'''

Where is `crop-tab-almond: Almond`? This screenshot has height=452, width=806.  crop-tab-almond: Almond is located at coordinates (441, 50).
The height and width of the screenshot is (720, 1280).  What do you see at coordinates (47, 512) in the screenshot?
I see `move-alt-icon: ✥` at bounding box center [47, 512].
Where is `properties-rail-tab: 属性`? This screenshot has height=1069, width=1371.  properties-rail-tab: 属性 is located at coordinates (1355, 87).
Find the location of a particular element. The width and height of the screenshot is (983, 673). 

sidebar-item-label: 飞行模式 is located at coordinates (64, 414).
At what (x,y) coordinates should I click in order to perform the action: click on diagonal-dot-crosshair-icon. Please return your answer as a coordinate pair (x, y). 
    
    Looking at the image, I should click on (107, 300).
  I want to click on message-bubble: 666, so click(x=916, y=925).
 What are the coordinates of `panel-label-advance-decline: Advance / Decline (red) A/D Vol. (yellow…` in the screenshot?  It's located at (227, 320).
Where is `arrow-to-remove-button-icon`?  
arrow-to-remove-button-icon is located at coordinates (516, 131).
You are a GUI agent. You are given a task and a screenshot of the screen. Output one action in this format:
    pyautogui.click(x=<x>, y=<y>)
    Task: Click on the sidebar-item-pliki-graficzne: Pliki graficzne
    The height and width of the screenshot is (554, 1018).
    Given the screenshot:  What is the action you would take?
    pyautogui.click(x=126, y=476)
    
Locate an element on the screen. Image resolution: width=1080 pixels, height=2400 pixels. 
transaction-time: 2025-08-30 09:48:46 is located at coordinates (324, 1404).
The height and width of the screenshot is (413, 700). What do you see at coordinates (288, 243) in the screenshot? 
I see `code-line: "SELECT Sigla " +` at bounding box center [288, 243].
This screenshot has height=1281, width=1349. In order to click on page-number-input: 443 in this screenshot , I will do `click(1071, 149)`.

'''

▶ [EXERCISE DIRECTIONS]
Convert the listing above into a numbered list, leaving out the blank lines.

▶ [THE COMPLETED TASK]
1. Where is `crop-tab-almond: Almond`? This screenshot has height=452, width=806.  crop-tab-almond: Almond is located at coordinates (441, 50).
2. The height and width of the screenshot is (720, 1280).  What do you see at coordinates (47, 512) in the screenshot?
3. I see `move-alt-icon: ✥` at bounding box center [47, 512].
4. Where is `properties-rail-tab: 属性`? This screenshot has height=1069, width=1371.  properties-rail-tab: 属性 is located at coordinates (1355, 87).
5. Find the location of a particular element. The width and height of the screenshot is (983, 673). 
6. sidebar-item-label: 飞行模式 is located at coordinates (64, 414).
7. At what (x,y) coordinates should I click in order to perform the action: click on diagonal-dot-crosshair-icon. Please return your answer as a coordinate pair (x, y). 
8.     Looking at the image, I should click on (107, 300).
9.   I want to click on message-bubble: 666, so click(x=916, y=925).
10.  What are the coordinates of `panel-label-advance-decline: Advance / Decline (red) A/D Vol. (yellow…` in the screenshot?  It's located at (227, 320).
11. Where is `arrow-to-remove-button-icon`?  
12. arrow-to-remove-button-icon is located at coordinates (516, 131).
13. You are a GUI agent. You are given a task and a screenshot of the screen. Output one action in this format:
14.     pyautogui.click(x=<x>, y=<y>)
15.     Task: Click on the sidebar-item-pliki-graficzne: Pliki graficzne
16.     The height and width of the screenshot is (554, 1018).
17.     Given the screenshot:  What is the action you would take?
18.     pyautogui.click(x=126, y=476)
19. Locate an element on the screen. Image resolution: width=1080 pixels, height=2400 pixels. 
20. transaction-time: 2025-08-30 09:48:46 is located at coordinates (324, 1404).
21. The height and width of the screenshot is (413, 700). What do you see at coordinates (288, 243) in the screenshot? 
22. I see `code-line: "SELECT Sigla " +` at bounding box center [288, 243].
23. This screenshot has height=1281, width=1349. In order to click on page-number-input: 443 in this screenshot , I will do `click(1071, 149)`.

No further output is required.